Binary search tree (BST) can also be built upon pointer machine. In BST, there are three(3) essential elements in the fields

  • val
  • left_ptr
  • right_ptr

2. Partial Persistence

The persistence of some data structure is the ability to keep all versions of that.

Partial persistence: the data structure (DS) can be updated only in latest version. And we can access (NOT CHANGE) any field in any version. Versions are linearly ordered as follows,

Example: Assuming we have a partial persistent pointer machines, then we can create a version controlled LinkedList/BST. Please note that all pointers in the LinkedList/BST are part of the fields; like the data fields, all pointers are version controlled.

Full persistence: DS can be updated in any version. This will be discussed in another article. Versions form a tree as

3. An Implementation of Partial Persistance

The implementation is based on Driscoll, Sarnak, Sleator, Tarjan–JCS 1989.

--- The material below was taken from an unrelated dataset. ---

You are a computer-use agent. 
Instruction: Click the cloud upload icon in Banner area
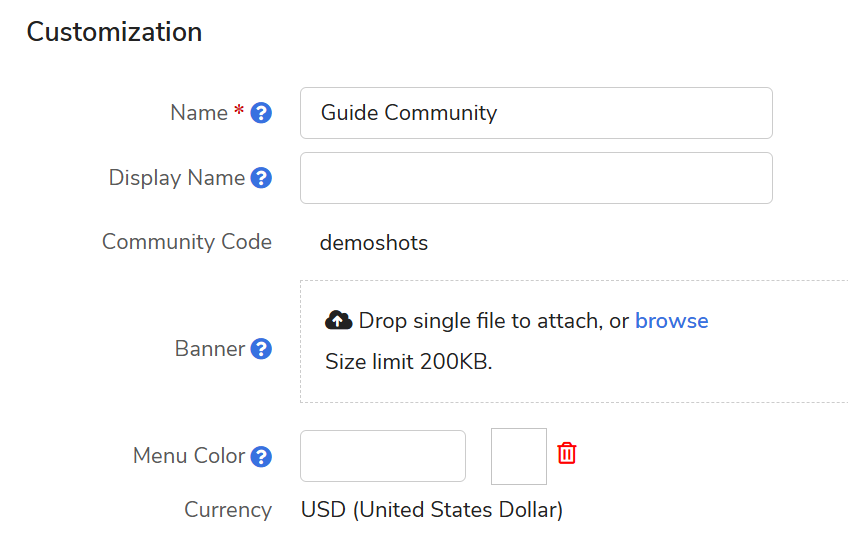click(x=338, y=320)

  • Any pointer-machine DS with \(\le p=O(1)\) pointers to any node can be made partially persistent
  • with \(O(1)\) amortized multiplicative overhead and
  • \(O(1)\) space per change.

3.1 Extended pointer machine

To implement this we need the extend the pointer machine as

  • all original data and pointer fields
  • \(p\) back pointers
  • \(2p\) mods (modifications), each one is (version, variable, value)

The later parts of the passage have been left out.